Kinderarbeit, Ausbeutung, Umweltschäden: All dem soll die europäische Lieferkettenrichtlinie bei Geschäften europäischer Unternehmen im Ausland ein Ende setzen. Doch nach einer Blockade der FDP stand das Vorhaben auf den letzten Metern vor dem Scheitern. Am Freitag dann gelang im Rat der EU-Staaten der Durchbruch. Deutschland enthielt sich bei der Abstimmung. Ein Überblick:
Die Richtlinie soll dafür sorgen, dass europäische Unternehmen die Einhaltung von Menschenrechts- und Umweltstandards in ihren Lieferketten im Ausland sicherstellen. So soll etwa verhindert werden, dass es bei Auslandsgeschäften zu Kinderarbeit kommt oder bei der Produktion die Umwelt zerstört wird.
Das deutsche Regelwerk gilt für Unternehmen ab 1.000 Mitarbeitenden. Im ursprünglichen Entwurf für das EU-Lieferkettengesetz sollten die neuen Regeln bereits für Unternehmen ab 500 Beschäftigten mit einem globalen Umsatz von mehr als 150 Millionen Euro im Jahr gelten. Der neue Entwurf gilt nun für Unternehmen mit mindestens 1.000 Beschäftigten. Die jährliche Umsatzschwelle liegt bei 450 Millionen Euro. Auch die Möglichkeit einer zivilrechtlichen Haftung ist abgeschwächt worden.

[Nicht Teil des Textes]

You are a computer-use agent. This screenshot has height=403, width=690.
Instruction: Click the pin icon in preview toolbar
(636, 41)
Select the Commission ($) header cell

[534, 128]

Zu umständlich, nicht praxistauglich und viele Risiken für Unternehmen: So lassen sich die Argumente der Liberalen zusammenfassen. In einem Schreiben an Wirtschaftsverbände von Anfang Februar kritisierten Bundesfinanzminister Christian Lindner und Bundesjustizminister Marco Buschmann (beide FDP) etwa die vorgesehene zivilrechtliche Haftungsregelung. Dies bedeute eine „stärkere Belastung im Vergleich zum deutschen Lieferkettensorgfaltspflichtengesetz“.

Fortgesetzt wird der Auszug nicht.